19 What are we going to do with these old tapes?: Creating the Woodward Chemistry Media Archive
Marcia L. Chapin, Chemistry & Chemical Biology, Harvard University, 12 Oxford St., Cambridge, MA 02138, Fax: 617-495-0788

Noted chemists have been presenting seminars at the Harvard Chemistry & Chemical Biology Department for many years. Beginning in the 1970's, these lectures were captured on various magnetic videotape formats and distributed throughout the Department. As the Department evolved, the natural repository for this material became the Chemistry & Chemical Biology Library. It was discovered that these magnetic formats were deteriorating substantially and a concerted effort was needed to preserve this material which was of current and historical interest. Digitization using DVD+R format provided the solution. This is the story of creating the Woodward Chemistry Media Archive, including; permissions, cataloging, technical aspects, and availability (all at a reasonable cost). May I view a lecture by R.B. Woodward? Sure!

20 Real enthusiast: Edgar Fahs Smith and the history of chemistry
Lynne Farrington, Rare Book & Manuscript Library, University of Pennsylvania Libraries, Van Pelt-Dietrich Library Center, 3420 Walnut Street, Philadelphia, PA 19104

This presentation highlights both the collection and the contributions of Edgar Fahs Smith (1854-1928), professor of chemistry and later provost of the University of Pennsylvania, to the history of chemistry in the United States. Smith, who originally collected historical works on chemistry both to inspire his students and to foster his own research in the field, was instrumental in founding the Division of the History of Chemistry while serving as president of the ACS in the early 1920s.

21 Cheminformatics analysis of HIV-1 protease mutations
Gene M. Ko1, gko@rohan.sdsu.edu, A. Srinivas Reddy2, asvreddy@gmail.com, Sunil Kumar2, skumar@mail.sdsu.edu, and Rajni Garg1, rgarg@csusm.edu. (1) Computational Science Research Center, San Diego State University, 5500 Campanile Drive, San Diego, CA 92182-1245, (2) Electrical and Computer Engineering Department, San Diego State University, San Diego, CA 92182-1309

Mutations that arise in HIV-1 protease after exposure to various HIV-I protease inhibitors have proved to be a difficult aspect in the treatment of HIV. The crystal structures of 52 HIV-1 proteases complexed with FDA approved protease inhibitors from the Protein Data Bank (PDB) were studied. The information reported by the PDB for each crystal structure has been found to be error prone due to the nature of the PDB verification process. Incorrect structural classifications reported by the database may lead to potential structures being overlooked during the dataset collection process. The inconsistent mutation information also leads to incorrect data parameters in one’s own research. Each of the 52 structures was aligned against the wild-type HXB2 HIV-1 protease strain to create a baseline sequence from which mutations can be identified. The mutations were mapped according to their bound ligand in an attempt to analyze the mutations for each protease inhibitor.

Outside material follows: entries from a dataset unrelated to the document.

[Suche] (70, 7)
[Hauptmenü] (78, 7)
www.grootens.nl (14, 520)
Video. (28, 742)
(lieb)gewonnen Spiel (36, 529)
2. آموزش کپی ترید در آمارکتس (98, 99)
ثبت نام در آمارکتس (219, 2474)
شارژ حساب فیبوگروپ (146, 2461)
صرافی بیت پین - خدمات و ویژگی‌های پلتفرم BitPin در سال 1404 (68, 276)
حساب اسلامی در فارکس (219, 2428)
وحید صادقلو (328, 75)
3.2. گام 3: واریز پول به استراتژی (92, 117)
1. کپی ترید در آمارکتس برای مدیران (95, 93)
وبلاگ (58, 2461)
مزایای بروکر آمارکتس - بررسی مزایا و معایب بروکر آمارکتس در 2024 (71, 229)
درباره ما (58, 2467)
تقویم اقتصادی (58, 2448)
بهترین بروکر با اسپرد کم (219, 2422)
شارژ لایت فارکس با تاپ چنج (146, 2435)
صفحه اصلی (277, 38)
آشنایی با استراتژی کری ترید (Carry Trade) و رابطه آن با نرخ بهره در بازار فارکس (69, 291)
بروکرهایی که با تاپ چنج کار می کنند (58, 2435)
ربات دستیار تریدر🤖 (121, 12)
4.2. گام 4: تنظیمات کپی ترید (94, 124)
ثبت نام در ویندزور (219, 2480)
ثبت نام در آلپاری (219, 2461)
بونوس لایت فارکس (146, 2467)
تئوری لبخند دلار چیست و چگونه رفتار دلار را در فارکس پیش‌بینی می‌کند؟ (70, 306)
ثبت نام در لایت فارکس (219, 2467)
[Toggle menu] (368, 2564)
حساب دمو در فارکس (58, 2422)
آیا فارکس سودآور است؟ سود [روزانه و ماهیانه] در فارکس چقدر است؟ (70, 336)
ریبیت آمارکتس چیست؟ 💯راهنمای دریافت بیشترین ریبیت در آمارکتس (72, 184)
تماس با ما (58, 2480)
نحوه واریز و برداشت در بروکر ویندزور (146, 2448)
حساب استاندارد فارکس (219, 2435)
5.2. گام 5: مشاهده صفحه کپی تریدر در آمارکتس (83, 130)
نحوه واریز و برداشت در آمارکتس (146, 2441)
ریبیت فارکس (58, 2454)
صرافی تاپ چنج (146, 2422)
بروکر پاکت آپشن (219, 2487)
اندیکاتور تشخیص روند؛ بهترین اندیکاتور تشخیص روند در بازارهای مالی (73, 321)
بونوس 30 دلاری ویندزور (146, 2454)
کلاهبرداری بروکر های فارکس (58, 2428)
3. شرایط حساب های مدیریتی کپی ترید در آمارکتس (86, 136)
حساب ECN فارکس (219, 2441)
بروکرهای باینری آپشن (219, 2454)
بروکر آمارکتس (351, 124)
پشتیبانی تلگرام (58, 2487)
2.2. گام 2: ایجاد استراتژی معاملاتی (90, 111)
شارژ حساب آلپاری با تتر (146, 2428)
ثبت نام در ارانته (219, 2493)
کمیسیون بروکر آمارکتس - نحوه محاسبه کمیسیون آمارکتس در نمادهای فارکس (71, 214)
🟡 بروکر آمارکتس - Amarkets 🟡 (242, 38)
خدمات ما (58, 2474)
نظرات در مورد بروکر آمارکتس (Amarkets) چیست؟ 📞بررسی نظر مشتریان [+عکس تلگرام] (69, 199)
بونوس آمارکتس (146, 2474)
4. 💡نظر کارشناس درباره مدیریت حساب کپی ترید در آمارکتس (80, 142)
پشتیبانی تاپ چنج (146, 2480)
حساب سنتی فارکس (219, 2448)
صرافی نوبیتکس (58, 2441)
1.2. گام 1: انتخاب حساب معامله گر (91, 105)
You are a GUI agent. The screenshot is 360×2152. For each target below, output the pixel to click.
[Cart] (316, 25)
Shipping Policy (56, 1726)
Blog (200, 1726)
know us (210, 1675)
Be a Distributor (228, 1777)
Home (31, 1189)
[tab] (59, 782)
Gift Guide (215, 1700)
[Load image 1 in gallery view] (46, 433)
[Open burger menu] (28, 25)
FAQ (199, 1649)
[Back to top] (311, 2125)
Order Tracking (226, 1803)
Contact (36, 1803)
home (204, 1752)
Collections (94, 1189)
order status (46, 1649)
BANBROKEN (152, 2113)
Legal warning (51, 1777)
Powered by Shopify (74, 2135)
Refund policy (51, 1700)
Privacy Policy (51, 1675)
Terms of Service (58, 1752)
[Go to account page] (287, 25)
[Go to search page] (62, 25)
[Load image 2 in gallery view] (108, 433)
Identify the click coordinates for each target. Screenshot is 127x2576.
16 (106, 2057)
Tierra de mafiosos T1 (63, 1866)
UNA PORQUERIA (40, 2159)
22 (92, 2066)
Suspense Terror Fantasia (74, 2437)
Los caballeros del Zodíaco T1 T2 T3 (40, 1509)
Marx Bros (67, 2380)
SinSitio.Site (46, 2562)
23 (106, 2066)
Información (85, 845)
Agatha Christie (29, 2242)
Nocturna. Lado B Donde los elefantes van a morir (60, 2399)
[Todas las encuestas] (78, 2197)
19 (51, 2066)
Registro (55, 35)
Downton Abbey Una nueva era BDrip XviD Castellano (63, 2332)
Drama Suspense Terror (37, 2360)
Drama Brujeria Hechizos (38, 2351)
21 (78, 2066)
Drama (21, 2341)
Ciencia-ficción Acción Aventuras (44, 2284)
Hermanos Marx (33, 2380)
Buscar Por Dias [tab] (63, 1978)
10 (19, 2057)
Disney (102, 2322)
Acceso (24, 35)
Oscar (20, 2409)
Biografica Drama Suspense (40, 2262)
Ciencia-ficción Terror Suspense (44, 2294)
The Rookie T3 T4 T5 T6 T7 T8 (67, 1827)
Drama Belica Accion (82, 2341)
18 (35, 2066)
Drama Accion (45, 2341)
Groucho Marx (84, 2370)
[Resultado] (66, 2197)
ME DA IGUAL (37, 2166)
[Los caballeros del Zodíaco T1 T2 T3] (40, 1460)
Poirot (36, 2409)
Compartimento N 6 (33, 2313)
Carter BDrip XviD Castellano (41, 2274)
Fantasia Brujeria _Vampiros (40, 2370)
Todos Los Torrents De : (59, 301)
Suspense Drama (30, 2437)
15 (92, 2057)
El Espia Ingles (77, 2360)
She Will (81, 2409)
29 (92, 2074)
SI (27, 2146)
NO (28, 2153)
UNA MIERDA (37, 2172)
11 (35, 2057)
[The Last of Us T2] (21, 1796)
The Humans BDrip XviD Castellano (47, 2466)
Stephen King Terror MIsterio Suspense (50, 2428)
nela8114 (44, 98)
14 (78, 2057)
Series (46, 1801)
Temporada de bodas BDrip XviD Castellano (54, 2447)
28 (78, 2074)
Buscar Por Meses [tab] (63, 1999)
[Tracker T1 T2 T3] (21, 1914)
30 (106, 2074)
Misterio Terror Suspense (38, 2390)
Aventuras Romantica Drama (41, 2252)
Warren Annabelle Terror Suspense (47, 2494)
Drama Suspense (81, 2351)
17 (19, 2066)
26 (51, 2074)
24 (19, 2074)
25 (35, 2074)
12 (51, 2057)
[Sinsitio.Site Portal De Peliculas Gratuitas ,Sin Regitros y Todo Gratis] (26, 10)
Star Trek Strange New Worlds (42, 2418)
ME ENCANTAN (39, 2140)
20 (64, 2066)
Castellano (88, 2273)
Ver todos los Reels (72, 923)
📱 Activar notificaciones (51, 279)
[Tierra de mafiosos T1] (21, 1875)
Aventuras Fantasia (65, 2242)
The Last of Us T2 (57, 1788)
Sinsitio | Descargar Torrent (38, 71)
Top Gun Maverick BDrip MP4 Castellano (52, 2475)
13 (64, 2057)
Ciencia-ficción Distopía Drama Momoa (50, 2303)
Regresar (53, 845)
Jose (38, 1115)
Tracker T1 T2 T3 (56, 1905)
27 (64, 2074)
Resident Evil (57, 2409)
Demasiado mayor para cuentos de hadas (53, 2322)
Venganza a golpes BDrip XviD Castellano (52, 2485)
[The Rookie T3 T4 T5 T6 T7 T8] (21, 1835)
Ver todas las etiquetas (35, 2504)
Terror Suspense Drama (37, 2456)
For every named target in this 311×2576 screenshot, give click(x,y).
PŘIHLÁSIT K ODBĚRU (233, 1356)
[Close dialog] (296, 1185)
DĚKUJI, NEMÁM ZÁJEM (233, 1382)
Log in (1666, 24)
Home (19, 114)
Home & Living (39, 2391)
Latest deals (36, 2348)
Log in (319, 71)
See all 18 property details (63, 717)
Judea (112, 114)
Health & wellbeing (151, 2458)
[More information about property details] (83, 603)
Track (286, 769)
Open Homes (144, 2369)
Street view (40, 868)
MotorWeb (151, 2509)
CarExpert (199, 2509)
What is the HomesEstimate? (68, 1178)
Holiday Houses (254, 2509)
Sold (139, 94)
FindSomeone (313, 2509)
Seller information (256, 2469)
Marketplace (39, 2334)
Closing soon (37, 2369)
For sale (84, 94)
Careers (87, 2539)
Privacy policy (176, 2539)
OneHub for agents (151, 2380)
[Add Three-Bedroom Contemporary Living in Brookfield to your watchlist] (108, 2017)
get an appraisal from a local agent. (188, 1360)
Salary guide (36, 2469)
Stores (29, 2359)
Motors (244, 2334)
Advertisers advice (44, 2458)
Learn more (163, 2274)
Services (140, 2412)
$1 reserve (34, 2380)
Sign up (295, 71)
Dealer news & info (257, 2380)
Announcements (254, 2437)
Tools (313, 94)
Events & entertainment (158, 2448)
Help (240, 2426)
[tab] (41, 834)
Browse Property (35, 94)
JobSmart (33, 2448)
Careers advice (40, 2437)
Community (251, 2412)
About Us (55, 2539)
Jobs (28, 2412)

22 Extracting chemical protein interactions from literature using natural language processing methods
Dazhi Jiao, djiao@indiana.edu, School of Informatics, Indiana University at Bloomington, Wells Library 043, Bloomington, IN 47405, and David J Wild, djwild@indiana.edu, School of Informatics, Indiana University, Bloomington, IN 47408

This poster describes the development of a system to automatically build database and entity representation of chemical protein interactions based on information extracted from abstracts of journal articles, using machine learning and natural language processing methods. In this system, abstracts related to proteins and chemical interactions are preprocessed using named entity recognition methods to identify chemical names and protein names. Chemical structures are also attached to chemical names for future processing. The texts are then syntactically analyzed, and grammatical relationships between constituents of the sentences are generated. Then interactions between proteins and chemicals are extracted by identifying certain keywords, together with the protein and chemical names based on the dependency graph. The extracted information, including the chemical compounds, their structures, the proteins, and the interactions between chemicals and proteins are stored in a database for retrieval and further analysis. The information are also represented based on biological ontologies for molecular interaction networks. In this poster, the training process to build certain components of the system, problems encountered during the system creation, and the creation of the database and ontology based representation will be discussed in detail.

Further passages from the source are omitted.